Work instructions:
Every line from the one containing "The height and width of the screenshot is (879, 1460)." through the end of the listing below must be given again exactly, and nothing else; exclude pictures.

Records for processing:
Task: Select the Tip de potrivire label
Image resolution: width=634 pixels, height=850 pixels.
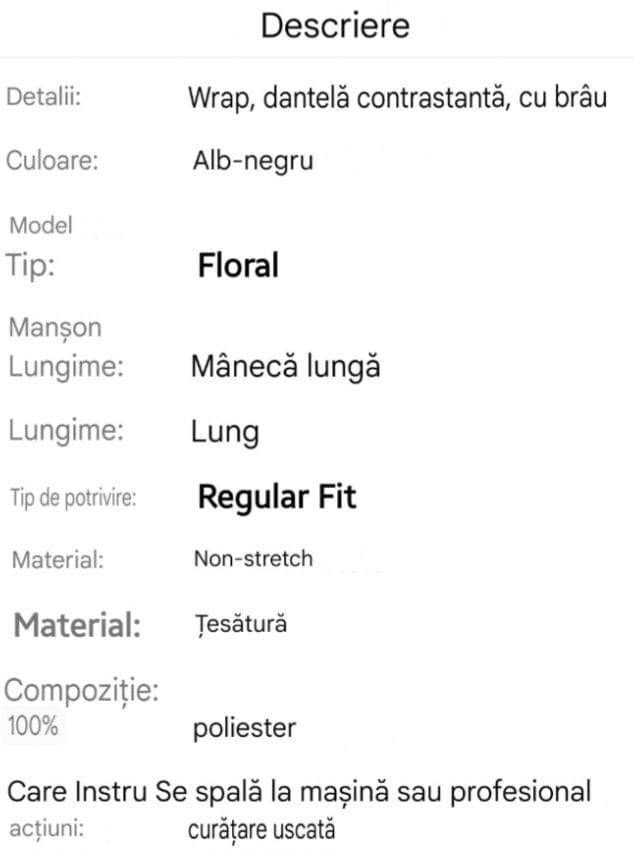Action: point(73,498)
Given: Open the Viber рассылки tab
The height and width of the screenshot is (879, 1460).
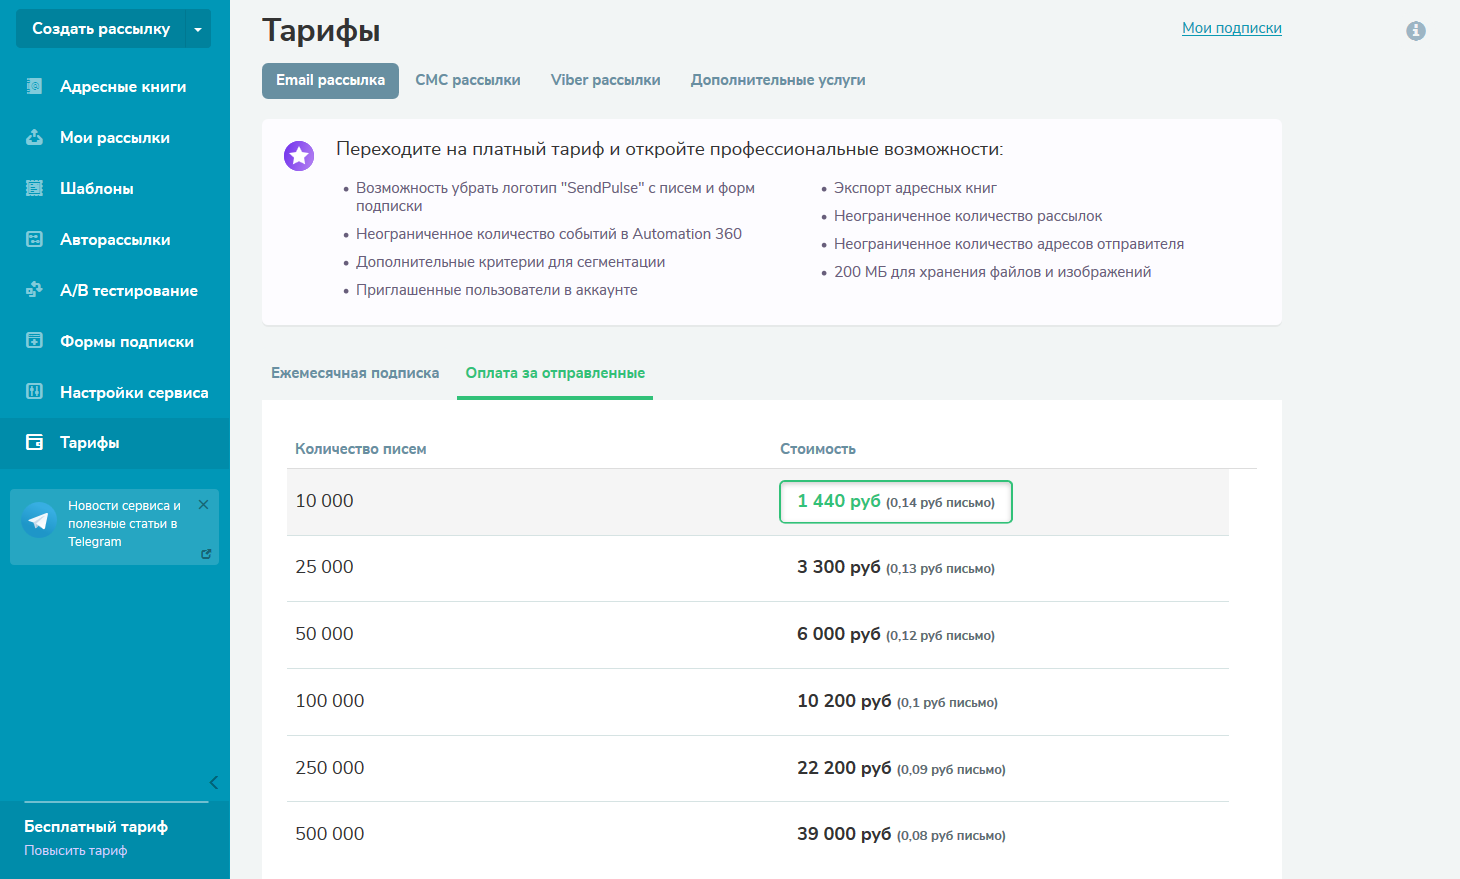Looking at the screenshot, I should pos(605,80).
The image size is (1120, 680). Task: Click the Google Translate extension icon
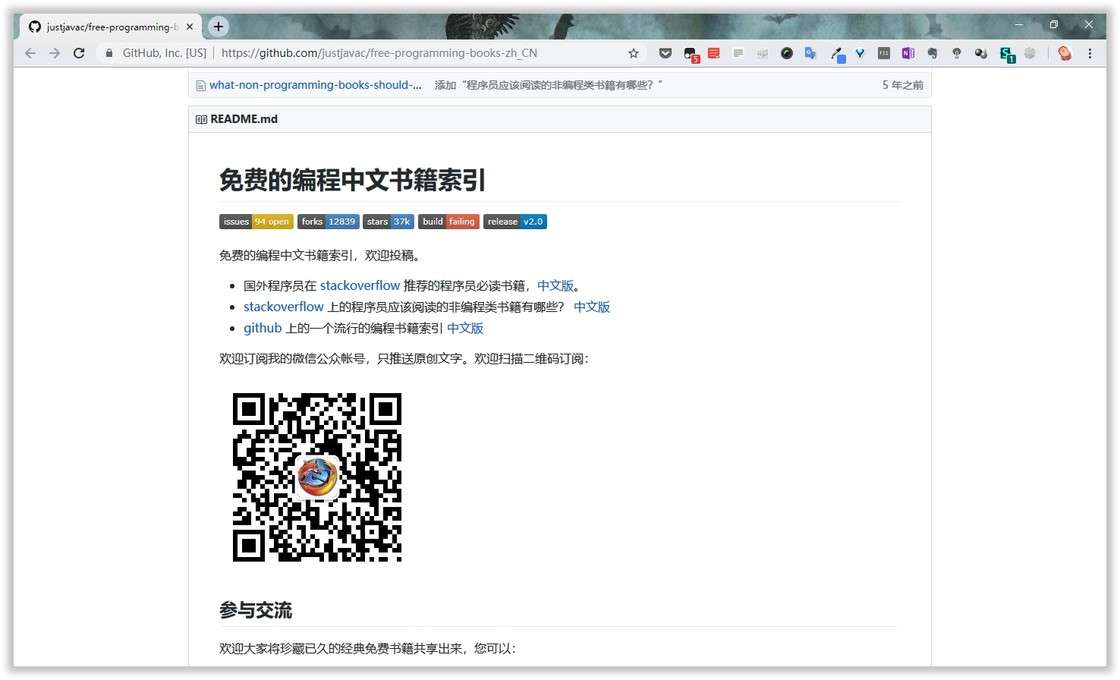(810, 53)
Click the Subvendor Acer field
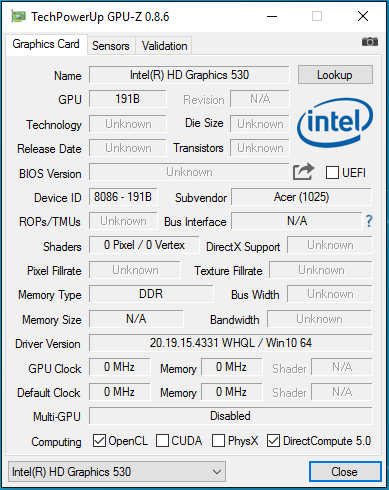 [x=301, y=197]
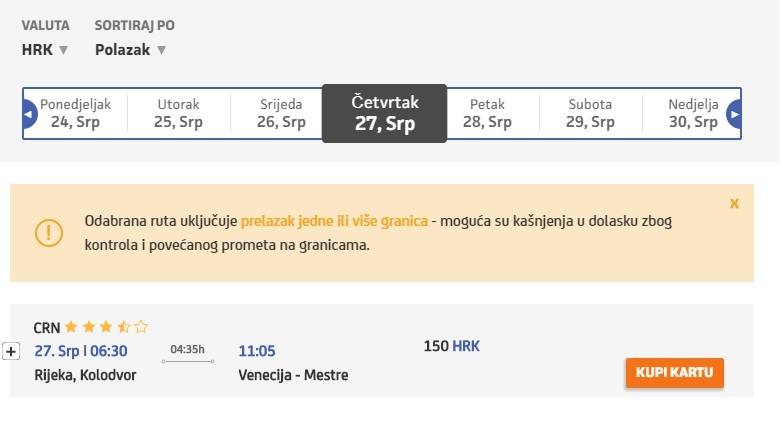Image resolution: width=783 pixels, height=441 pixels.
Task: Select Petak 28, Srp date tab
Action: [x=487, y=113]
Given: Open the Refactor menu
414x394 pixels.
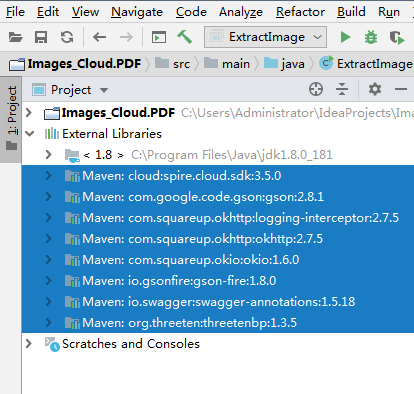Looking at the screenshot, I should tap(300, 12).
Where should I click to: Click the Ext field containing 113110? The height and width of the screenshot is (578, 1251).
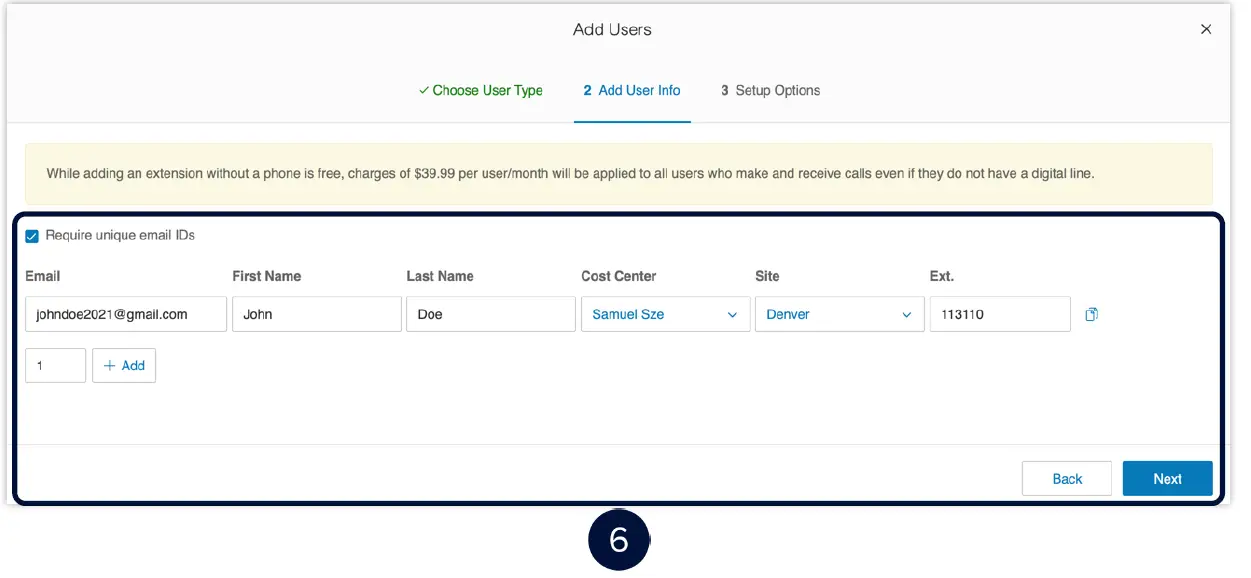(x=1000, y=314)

Exercise result:
The height and width of the screenshot is (879, 1460).
Looking at the screenshot, I should pos(605,80).
The image size is (1120, 680). Task: Click the Google Translate extension icon
(810, 53)
Click the Subvendor Acer field
 [x=301, y=197]
Image resolution: width=783 pixels, height=441 pixels.
Task: Select Petak 28, Srp date tab
Action: [x=487, y=113]
Given: Open the Refactor menu
414x394 pixels.
Looking at the screenshot, I should tap(300, 12).
Where should I click to: Click the Ext field containing 113110? The height and width of the screenshot is (578, 1251).
(x=1000, y=314)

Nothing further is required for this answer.